Habeck erschwert Klagen gegen Windräder
Ausbau der erneuerbaren Energien künftig ein „überragendes öffentliches Interesse“
- Die Sorge um den Klimawandel ist das eine, der Krieg Russlands in der Ukraine das andere. Diese beiden Motive bringen die Koalition aus SPD, Grünen und FDP dazu, den Ausbau der erneuerbaren Energien stark zu beschleunigen. Fünf große Gesetzesnovellen hat deshalb das Bundeskabinett am Mittwoch beschlossen. In den nächsten Wochen werden sie im Bundestag und Bundesrat beraten. Zentrale Punkte im Überblick.
100 Prozent Ökostrom: Bis 2030 will die Ampelregierung erreichen, dass 80 Prozent des Stroms aus Wind-, Sonne- und Biomassekraftwerken kommen. Im Vergleich zu heute ist das eine Verdoppelung innerhalb von acht Jahren. Bis 2035 soll nahezu die komplette Elektrizität aus erneuerbarer Energie stammen. Dafür sind viel mehr Wind- und Solaranlagen nötig als bisher. Beim Wind werden beispielsweise zehn Gigawatt Leistung jährlich neu geplant – fünfmal so viel wie in manchem früheren Jahr. Ein wichtiges Mittel, um diese Ziele zu erreichen: Wind- und Solarkraftwerke sind künftig „im überragenden öffentlichen Interesse“und „dienen der öffentlichen Sicherheit“, wie das Bundeswirtschaftsministerium des Grünen Robert Habeck definiert. Klagen von Naturschützern oder Anwohnern vor Gericht hätten damit schlechtere Chancen.
Die Anlagen sind gut zu sehen: Zwei Prozent der Fläche Deutschlands sollen für die Windenergie reserviert werden. Bisher ist es etwa ein Prozent. In Baden-Württemberg hat sich die grün-schwarze Landesregierung
bereits auf das Zwei-Prozent-Ziel festgelegt, die Regionalverbände sollen entsprechende Planungen vorantreiben.

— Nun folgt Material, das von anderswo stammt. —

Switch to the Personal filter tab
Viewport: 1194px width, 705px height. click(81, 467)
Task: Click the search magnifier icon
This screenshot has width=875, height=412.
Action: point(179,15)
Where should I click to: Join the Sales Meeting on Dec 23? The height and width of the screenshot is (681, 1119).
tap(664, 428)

Eine Variante der Umsetzung bundesweiter Zielvorgaben: Die Länder entscheiden selbst. Vermutlich träfen sie dann die Wahl, ob sie mehr Windkraftwerke in bisher geschützten Wäldern, in Naturschutzgebieten oder näher an Wohnsiedlungen genehmigen wollen. Bayern müsste seine Regel eventuell aufgeben, dass der Abstand von Wohngebäuden zu Windrädern deren zehnfache Höhe nicht unterschreiten darf.
Zweite Variante: Der Bund legt den Mindestabstand zwischen Siedlungen und Rotoren im Baugesetzbuch fest. Die Zustimmung des Bundesrates wäre möglicherweise nicht erforderlich. Offenbar weiß die Ampel noch nicht, welchen Weg sie gehen will. Klar ist: Im Gegensatz zu heute werden Windräder bald überall in der Landschaft zu sehen sein.

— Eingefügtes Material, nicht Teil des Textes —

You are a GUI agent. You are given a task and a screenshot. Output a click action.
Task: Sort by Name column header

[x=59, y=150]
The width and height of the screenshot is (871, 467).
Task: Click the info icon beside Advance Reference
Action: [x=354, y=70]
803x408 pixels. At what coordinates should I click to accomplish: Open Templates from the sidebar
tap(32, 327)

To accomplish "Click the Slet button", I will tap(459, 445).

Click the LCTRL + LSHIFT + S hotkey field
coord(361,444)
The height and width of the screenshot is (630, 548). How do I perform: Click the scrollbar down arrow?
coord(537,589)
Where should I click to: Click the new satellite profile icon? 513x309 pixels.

Viele Privathaushalte profitieren: Immobilienbesitzer, die selbst produzierten Strom von Solardächern ins öffentliche Netz einspeisen, erhalten eine höhere Vergütung. Das soll zu einem Boom der Dachanlagen führen. Sogenannte Bürgerenergie-Projekte – etwa Windparks in Eigenregie der Anwohner – werden erleichtert. Stromkundinnen und -kunden werden vor schnellen Kündigungen durch ihre Stromanbieter geschützt. Außerdem will die Ampel die Ökostrom-Umlage in den Elektrizitätsrechnungen abschaffen, was Durchschnittshaushalte um gut 100 Euro jährlich entlastet.
Lange Leitungen: Ein besonderes Thema in Deutschland ist der Bau der Stromtrassen, die etwa den Windstrom von den nördlichen Küsten nach Bayern und Baden-Württemberg leiten. 13 Jahre nach dem Beschluss über das Energieleitungsausbaugesetz ist ein Drittel der Leitungen immer noch nicht fertig. Nun versucht es die Regierung erneut mit Beschleunigung. Bei neuen Vorhaben will man auf bestimmte Verfahrensschritte verzichten.
Bald kommt mehr: Nach diesem Osterpaket sollen weitere Gesetzesnovellen folgen. Dabei geht es unter anderem um die bessere Dämmung von Neubauten, um Energie zu sparen. Gasheizungen sollen zurückgedrängt und mehr mit Ökostrom betriebene Wärmepumpen in Wohngebäude eingebaut werden. Verbände wie die Deutsche Umwelthilfe oder der Deutsche Naturschutzring fordern mehr, zum Beispiel eine Pflicht, alle Gebäudedächer mit Solaranlagen auszurüsten. In Baden-Württemberg gilt ab Mai eine für neu gebaute Wohnhäuser, ab 2023 auch bei Sanierungen.